Pro Tip: Sunset is an especially beautiful time of day to visit the Town of Kansas Bridge. The sun casts its colorful reflection on the surface of the Missouri River.
7. Ice Cream At Betty Rae’s
Nothing beats the heat of a Midwest summer quite like ice cream, and Kansas City’s iconic Betty Rae’s Ice Cream has a location just a short walk from the City Market.
With its colorful outdoor mural and its range of creative flavors, Betty Rae’s is a fixture in the River Market District. When I visited on a hot afternoon in May, a cone of Brown Butter & Toasted Pecans offered the perfect cool-off treat. Other popular flavors include lavender honey, s’mores, and crème brulee.

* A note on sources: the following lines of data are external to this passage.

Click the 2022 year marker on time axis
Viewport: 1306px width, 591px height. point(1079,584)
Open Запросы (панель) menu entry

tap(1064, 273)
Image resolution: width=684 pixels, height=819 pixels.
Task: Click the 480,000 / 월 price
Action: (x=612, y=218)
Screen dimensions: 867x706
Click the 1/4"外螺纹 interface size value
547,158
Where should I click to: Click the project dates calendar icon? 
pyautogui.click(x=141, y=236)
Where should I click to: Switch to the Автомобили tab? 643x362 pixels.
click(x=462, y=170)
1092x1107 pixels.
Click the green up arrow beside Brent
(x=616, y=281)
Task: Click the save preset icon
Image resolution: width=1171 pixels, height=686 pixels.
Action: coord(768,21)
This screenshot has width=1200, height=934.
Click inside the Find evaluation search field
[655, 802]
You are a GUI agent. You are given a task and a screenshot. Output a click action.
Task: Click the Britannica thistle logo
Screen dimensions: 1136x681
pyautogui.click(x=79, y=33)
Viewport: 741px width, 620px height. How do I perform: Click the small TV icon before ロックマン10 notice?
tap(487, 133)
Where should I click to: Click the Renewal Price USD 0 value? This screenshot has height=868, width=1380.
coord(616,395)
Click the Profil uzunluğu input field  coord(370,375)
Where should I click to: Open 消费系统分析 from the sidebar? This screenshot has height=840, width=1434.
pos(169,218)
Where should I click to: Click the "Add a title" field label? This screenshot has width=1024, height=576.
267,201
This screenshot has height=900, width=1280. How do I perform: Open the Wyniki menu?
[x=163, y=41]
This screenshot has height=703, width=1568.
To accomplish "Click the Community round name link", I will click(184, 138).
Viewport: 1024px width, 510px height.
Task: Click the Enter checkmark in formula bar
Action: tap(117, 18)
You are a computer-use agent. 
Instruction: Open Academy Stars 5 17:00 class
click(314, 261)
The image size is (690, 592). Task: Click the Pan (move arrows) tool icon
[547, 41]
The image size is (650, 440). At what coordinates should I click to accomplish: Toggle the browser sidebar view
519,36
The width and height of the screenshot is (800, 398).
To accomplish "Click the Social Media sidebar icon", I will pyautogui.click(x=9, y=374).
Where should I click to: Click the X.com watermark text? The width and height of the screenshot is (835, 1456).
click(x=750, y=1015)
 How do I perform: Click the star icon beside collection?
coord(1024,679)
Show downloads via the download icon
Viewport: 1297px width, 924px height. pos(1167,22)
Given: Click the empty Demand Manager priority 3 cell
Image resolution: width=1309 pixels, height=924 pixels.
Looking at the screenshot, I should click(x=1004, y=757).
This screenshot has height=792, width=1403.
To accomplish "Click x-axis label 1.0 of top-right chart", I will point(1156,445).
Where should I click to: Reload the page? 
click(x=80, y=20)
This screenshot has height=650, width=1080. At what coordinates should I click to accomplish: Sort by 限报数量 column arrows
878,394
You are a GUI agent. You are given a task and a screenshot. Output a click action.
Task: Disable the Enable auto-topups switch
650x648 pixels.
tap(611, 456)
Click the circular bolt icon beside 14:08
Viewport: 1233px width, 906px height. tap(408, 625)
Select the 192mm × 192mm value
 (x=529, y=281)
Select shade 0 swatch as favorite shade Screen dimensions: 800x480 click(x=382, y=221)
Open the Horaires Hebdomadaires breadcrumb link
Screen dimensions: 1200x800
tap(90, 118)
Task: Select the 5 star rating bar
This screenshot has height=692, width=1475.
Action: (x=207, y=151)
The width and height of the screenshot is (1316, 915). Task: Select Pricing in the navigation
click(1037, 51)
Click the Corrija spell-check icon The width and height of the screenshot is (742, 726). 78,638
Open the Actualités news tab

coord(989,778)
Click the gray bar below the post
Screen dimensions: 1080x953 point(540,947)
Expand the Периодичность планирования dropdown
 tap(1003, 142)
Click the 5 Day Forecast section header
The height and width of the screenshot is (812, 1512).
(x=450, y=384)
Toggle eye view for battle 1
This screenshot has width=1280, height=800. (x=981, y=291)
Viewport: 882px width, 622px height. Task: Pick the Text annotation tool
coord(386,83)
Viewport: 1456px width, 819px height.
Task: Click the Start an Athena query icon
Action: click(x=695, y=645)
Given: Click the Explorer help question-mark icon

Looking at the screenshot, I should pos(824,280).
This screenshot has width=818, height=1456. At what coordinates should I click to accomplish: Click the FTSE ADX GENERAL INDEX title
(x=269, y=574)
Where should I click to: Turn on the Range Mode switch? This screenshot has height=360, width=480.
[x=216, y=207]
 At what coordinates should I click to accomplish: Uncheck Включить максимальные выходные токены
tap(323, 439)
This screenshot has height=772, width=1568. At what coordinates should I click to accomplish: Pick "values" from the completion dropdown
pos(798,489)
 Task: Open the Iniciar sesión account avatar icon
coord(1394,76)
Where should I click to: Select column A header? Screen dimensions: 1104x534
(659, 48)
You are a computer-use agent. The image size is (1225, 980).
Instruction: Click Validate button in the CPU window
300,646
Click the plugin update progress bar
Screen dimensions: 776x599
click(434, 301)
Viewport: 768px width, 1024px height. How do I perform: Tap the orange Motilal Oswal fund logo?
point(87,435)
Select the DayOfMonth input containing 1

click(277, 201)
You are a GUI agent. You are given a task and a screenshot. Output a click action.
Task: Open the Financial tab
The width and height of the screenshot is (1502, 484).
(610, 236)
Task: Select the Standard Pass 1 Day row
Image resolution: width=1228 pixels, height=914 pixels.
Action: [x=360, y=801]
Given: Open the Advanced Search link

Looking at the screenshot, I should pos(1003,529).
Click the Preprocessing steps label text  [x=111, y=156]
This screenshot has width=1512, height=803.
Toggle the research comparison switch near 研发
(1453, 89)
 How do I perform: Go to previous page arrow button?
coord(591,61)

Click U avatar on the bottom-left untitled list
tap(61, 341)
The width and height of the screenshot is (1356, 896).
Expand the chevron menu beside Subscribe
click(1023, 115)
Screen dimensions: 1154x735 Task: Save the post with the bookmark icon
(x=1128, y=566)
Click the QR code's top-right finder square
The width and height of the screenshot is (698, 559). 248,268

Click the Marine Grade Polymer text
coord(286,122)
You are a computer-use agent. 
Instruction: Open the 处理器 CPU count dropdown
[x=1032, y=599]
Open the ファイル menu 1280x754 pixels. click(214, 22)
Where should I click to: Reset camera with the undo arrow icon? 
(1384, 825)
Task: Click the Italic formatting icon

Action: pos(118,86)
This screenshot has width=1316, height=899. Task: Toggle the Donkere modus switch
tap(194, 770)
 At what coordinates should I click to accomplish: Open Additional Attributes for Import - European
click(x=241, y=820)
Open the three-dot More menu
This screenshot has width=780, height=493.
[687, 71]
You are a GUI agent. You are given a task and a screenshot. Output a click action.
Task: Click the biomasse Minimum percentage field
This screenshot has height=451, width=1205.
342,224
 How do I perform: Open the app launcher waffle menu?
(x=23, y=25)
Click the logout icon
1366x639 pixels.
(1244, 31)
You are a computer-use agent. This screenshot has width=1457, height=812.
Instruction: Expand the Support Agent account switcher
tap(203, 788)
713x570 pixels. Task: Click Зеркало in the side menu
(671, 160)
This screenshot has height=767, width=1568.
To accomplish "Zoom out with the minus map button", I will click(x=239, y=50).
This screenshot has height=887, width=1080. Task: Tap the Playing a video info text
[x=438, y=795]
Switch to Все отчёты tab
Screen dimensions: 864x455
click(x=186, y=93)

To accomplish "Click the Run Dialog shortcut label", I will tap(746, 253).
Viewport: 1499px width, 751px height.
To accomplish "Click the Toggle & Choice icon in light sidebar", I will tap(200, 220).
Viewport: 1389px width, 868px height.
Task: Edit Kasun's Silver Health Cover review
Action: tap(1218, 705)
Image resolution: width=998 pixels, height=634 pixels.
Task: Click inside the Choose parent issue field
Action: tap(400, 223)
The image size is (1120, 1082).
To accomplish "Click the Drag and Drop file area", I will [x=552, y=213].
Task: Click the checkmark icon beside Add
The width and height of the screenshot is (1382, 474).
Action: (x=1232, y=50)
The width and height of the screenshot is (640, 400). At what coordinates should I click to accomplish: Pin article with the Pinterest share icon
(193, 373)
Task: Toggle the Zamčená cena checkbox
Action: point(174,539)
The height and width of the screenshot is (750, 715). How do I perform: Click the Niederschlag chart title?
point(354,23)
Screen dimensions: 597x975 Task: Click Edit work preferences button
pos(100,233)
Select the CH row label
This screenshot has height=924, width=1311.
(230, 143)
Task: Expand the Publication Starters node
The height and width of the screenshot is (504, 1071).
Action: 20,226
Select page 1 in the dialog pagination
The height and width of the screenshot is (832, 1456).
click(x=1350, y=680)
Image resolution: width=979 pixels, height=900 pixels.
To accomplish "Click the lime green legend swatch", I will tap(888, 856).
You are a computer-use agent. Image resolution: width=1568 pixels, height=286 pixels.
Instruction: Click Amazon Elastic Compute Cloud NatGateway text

Betty Rae’s is also known for its Ice Cream Sammies, with versions such as the classic chocolate chip cookie and vanilla ice cream and the Notorious PBC, with peanut butter cookie and chocolate ice cream.
8. Steamboat Arabia Museum
For 132 years, the cargo on the steamboat Arabia was a mystery. The steamer sank in the Missouri River in 1856 and wasn’t recovered until 1988, revealing a time capsule of life on the American frontier in the mid-19th century.
Today, the Arabia Steamboat Museum on the east side of the City Market offers an opportunity to see the everyday objects that made life possible for the pioneers of the 1800s. The museum’s website notes that the steamboat was carrying more than 200 tons of cargo intended for general stores and homes in 16 midwestern frontier towns. “The steamer was still fully loaded when it hit a tree snag and sank just six miles west of Kansas City,” says the website. Luckily, no human passengers lost their lives; however, a mule aboard the boat did.
The steamer remained buried for over a century. And with erosion and the change of the river’s course over the years, it was clear that Arabia was no longer beneath the Mighty Mo. In 1988, it was recovered lying 45 feet deep beneath a Kansas cornfield, a half-mile from the river’s modern location. In 1991, the steamer’s cargo was transferred to the Arabia Steamboat Museum, which is now a top Kansas City attraction.
9. Convenient Streetcar
I found getting to the City Market from the downtown area to be super easy via Kansas City’s streetcar. The KC Streetcar, which runs on a 2.2-mile route along Main Street, has 16 stops and connects the River Market to Union Station/Crown Center. Along with being convenient, the streetcar is free to riders.
Among the streetcar’s stops are the City Market at 5th and Walnut streets, the River Market North at 3rd and Grand, and the River Market West at 4th and Delaware. All are within an easy walk of the City Market.
Pro Tip: Picnic areas are available near the City Market at the shady City Market Park, and at Berkley Riverfront Park, which is along the Missouri River and accessible via the Riverfront Heritage Trail.